Tahapan yang tetapkan adalah mulai dari pembahasan di internal pemerintah daerah, kemudian pengajuan permohonan persetujuan bagi yang terdapat kenaikan nominal pada masing-masing kelas jabatan, Setelah itu barulah dilakukan verifikasi melalui Biro Organisasi.
"Kita memiliki SOP, maksimal tujuh hari kerja, kemudian kita ajukan kepada Ditjen Kenangan Daerah, kemudian Bijan Keuangan Daerah, dan proses selanjutnya adalah menyampaikan permintaan pertimbangan kepada Kementerian Keuangan secara heliskopirifikasi dan diberikan rekomendasi persetujuan pembayaran oleh Kementerian Keuangan" ujar Evan Nur merinci.
Evan Nur juga mengatakan dalam aplikasi SIMONA terdapat beberapa dokumen yang harus diverifikasi dan diunggah, secara umum dalam hal persetujuan pemerintah daerah perlu mengunggah sebanyak 13 dokumen evident, 9 diantaranya yang akan diverifikasi oleh Biro Organisasi, 4 dokumen diverifikasi oleh Kementerian Keuangan.
"Sedangkan untuk teman-teman pemerintah daerah yang tidak melakukan persetujuan, atau tidak terdapat kenaikan nominal per kelas jabatan, maka hanya perlu untuk melakukan proses pelaporan dengan format yang telah disediakan"pungkasnya.
Sementara diforum yang sama Ahli Madya Bidang Tugas PKPD Ditjen Perimbangan Keuangan Kementerian Keuangan Nasrullah menyatakan, sebagian besar daerah telah menetapkan TPP ASN Daerah melalui Peraturan Kepala Daerah (Perkada), dengan besaran yang bervariasi dan belum berdasarkan kinerja (Reformasi Birokrasi) serta belum terstandar dan tidak proporsional.
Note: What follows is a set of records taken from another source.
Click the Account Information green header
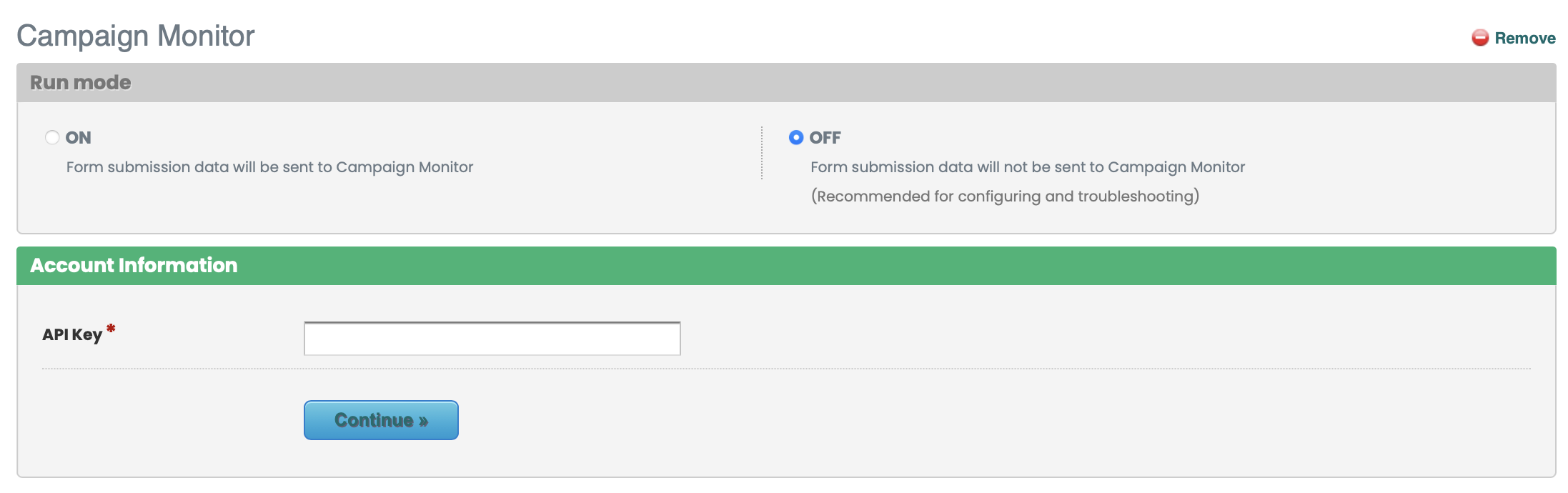[134, 266]
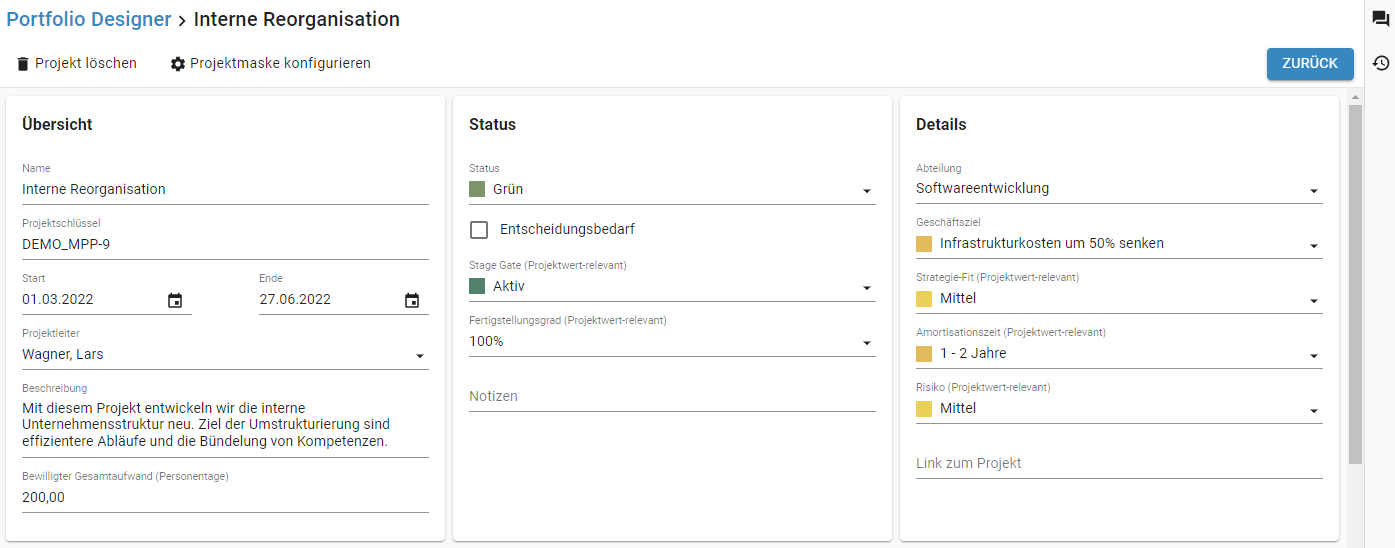Click into the Notizen field
The image size is (1395, 548).
[x=672, y=396]
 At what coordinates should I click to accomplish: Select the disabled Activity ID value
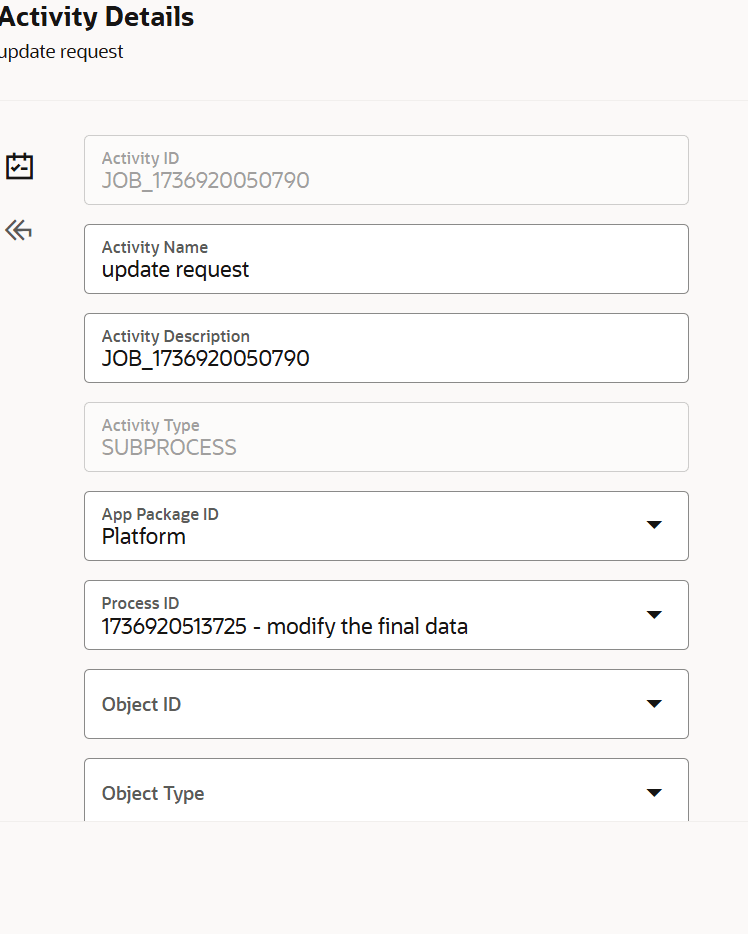205,181
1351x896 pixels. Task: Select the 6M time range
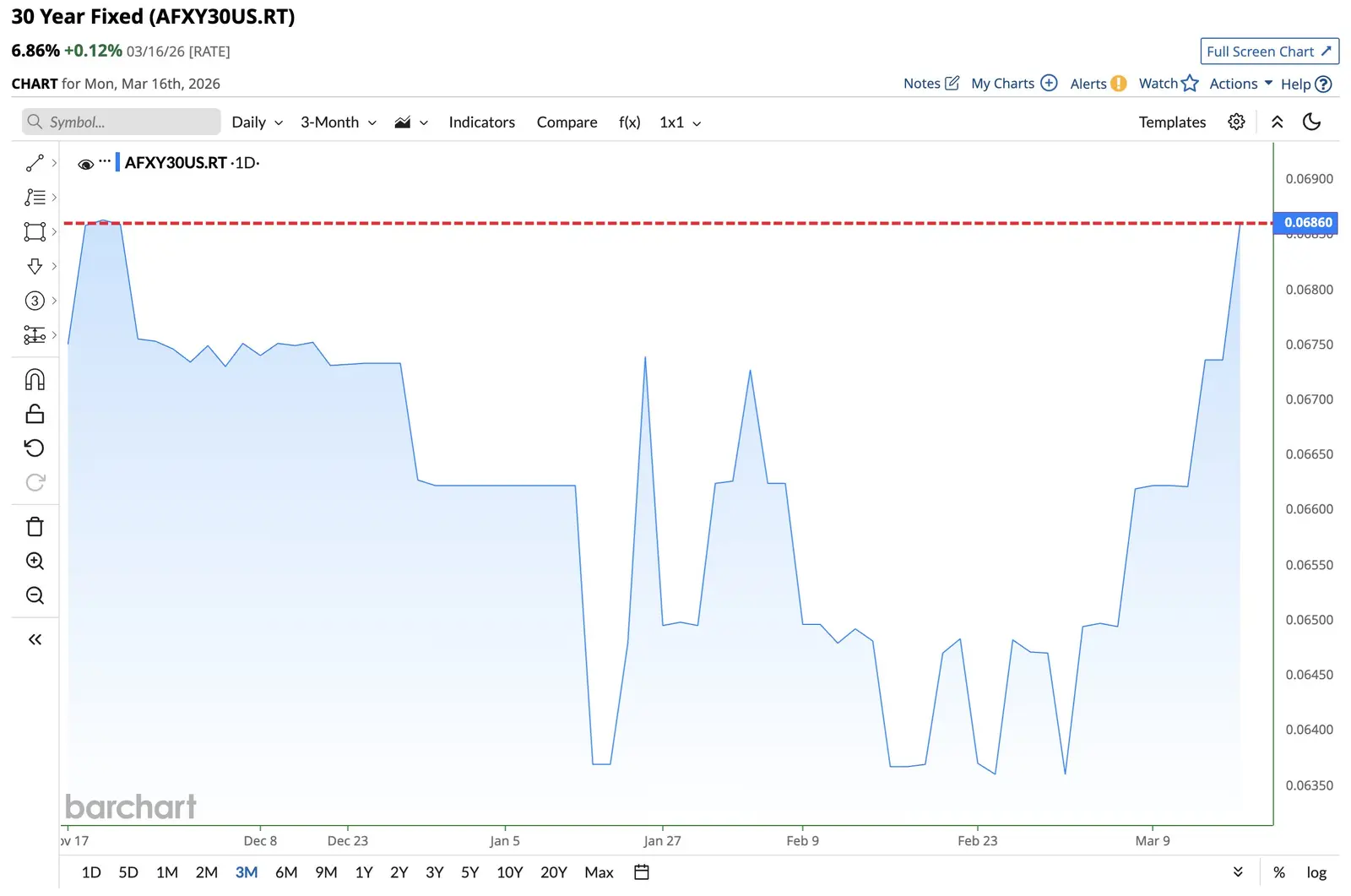[x=286, y=872]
Usulan kebijakan untuk pencapaian belanja pegawai dalam APBD oleh perangkat daerah perlu dievaluasi.
"Sudah saatnya dilakukan evaluasi pada perangkat daerah yang tumpang tindih sehingga jumlah ASN di daerah dapat ditekan dan dapat diefisienkan" ujar Nasrullah.
Sedangkan Formasi P3K di daerah diharapkan lebih ramping, karena formasi P3K pada tahun 2024 sebesar 1,2 juta, di mana sebanyak 727.308 orang (60,6%) berada di daerah.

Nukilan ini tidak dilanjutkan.